**SUPPLIED RECORDS:**
********************
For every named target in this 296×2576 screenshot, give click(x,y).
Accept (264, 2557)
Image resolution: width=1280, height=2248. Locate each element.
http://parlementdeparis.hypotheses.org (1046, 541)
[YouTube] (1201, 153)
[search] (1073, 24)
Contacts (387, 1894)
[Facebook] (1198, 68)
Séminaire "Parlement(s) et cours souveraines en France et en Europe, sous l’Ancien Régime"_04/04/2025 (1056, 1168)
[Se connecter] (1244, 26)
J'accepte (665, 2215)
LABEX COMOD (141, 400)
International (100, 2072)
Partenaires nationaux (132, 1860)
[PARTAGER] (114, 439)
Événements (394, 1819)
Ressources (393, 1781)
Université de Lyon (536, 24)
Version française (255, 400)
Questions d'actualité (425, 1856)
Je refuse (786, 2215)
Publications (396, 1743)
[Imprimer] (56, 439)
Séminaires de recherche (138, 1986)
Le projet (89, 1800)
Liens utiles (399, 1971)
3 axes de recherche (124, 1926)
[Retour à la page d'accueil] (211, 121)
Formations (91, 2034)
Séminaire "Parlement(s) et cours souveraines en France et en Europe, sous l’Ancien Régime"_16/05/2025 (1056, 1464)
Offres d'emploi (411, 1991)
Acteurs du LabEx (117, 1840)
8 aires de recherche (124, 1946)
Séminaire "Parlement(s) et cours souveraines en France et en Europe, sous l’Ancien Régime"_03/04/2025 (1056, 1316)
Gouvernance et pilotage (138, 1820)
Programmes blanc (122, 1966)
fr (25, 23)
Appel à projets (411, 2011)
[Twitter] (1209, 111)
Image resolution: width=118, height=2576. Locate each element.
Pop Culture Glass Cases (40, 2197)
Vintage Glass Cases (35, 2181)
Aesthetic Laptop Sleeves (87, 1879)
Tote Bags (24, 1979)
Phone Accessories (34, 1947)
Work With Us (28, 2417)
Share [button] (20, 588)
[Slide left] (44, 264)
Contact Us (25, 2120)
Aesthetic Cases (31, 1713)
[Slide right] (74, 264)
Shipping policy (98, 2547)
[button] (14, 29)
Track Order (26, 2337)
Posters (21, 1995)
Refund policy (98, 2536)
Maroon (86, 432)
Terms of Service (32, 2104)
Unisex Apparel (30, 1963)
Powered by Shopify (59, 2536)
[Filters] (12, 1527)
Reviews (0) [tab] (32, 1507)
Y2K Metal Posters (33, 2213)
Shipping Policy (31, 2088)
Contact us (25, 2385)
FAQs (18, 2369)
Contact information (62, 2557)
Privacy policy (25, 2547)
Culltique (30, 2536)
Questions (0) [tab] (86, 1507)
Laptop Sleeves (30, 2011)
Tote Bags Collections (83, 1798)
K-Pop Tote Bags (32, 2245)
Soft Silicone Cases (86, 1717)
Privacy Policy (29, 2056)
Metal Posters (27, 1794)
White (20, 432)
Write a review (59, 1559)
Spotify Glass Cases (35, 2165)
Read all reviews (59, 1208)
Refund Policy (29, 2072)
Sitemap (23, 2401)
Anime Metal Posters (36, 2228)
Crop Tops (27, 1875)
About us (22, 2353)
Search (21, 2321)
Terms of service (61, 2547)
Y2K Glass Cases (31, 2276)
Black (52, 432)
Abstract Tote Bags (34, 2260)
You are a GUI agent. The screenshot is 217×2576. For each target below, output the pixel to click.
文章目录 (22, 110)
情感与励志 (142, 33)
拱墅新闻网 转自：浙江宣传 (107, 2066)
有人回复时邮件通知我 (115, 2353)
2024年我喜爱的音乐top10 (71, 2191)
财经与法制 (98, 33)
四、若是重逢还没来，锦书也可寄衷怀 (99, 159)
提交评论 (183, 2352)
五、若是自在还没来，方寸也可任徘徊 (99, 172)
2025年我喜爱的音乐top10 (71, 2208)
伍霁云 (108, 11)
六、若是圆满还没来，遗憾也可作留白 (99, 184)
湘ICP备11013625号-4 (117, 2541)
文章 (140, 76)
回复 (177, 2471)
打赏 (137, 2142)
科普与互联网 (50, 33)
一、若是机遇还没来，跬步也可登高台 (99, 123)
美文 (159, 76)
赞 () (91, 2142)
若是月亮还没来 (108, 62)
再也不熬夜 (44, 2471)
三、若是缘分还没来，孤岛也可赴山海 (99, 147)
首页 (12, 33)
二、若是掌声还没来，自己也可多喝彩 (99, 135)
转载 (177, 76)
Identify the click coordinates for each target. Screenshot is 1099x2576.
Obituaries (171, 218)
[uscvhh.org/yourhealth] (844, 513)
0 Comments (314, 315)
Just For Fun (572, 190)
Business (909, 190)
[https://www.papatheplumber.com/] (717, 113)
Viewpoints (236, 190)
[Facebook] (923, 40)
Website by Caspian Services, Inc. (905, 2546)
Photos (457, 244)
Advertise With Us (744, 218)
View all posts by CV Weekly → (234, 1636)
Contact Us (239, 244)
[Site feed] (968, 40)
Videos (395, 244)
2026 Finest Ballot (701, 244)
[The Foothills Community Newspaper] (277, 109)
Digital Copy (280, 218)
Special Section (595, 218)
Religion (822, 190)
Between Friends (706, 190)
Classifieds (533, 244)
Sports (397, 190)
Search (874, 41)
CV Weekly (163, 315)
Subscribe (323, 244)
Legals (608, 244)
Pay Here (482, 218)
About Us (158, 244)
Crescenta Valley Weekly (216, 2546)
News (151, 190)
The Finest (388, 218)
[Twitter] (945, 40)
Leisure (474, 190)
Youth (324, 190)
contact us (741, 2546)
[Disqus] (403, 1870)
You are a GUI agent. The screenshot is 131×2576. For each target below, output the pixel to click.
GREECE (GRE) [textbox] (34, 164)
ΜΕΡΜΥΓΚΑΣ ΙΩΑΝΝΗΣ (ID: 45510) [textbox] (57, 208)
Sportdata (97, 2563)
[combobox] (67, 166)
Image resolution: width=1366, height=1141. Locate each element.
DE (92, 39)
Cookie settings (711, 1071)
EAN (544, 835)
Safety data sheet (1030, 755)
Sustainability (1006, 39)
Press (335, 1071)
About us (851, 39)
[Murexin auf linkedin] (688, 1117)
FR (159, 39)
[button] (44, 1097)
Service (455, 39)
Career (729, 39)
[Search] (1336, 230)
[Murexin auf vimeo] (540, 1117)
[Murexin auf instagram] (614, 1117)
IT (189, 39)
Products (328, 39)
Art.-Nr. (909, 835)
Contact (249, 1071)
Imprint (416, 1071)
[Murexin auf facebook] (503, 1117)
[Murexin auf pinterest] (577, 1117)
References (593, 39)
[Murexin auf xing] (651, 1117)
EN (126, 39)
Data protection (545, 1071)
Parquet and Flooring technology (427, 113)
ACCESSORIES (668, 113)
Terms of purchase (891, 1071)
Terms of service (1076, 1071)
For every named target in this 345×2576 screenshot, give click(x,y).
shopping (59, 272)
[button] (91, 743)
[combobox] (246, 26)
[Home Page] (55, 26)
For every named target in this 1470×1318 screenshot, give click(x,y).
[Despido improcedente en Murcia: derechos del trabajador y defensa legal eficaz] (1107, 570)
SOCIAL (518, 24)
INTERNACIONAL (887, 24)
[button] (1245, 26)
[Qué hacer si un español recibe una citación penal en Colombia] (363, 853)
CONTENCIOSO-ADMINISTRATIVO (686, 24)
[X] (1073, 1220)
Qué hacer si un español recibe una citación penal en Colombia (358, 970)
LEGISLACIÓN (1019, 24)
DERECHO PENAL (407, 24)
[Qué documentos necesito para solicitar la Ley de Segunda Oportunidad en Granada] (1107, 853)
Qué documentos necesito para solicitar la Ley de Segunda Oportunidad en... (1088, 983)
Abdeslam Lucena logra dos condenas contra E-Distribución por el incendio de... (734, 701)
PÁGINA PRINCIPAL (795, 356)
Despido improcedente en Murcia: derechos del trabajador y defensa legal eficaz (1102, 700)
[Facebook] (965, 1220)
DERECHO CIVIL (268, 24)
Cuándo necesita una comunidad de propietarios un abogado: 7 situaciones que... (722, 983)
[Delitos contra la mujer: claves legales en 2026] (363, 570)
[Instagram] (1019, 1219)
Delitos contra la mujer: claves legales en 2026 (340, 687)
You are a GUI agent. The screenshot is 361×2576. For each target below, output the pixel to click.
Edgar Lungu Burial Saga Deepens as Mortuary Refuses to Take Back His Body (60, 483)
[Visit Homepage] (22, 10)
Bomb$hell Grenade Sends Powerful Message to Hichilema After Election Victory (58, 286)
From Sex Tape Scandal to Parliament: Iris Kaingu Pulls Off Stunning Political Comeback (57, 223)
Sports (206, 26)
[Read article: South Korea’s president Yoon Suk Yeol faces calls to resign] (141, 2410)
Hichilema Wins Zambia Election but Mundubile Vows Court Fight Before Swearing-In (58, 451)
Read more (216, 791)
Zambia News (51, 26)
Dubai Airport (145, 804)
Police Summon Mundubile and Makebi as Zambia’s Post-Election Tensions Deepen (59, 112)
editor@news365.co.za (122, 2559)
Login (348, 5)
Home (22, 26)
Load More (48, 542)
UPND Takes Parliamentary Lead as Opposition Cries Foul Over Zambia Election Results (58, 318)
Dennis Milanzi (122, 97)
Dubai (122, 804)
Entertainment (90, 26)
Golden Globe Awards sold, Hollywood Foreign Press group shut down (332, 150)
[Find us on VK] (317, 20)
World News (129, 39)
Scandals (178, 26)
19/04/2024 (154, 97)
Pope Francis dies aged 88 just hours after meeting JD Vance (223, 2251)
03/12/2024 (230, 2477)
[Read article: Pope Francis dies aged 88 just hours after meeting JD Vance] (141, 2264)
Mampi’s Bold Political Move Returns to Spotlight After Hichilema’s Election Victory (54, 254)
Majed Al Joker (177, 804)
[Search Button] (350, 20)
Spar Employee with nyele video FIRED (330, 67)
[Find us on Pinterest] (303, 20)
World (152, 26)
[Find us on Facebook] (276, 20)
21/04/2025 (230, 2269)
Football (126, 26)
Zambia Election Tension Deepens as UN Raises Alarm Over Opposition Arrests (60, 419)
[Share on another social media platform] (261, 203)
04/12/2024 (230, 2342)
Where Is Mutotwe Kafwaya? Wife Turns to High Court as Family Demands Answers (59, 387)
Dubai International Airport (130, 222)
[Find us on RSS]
********************
Give the count of lines in the listing that hold the word "Questions", with no other text.

2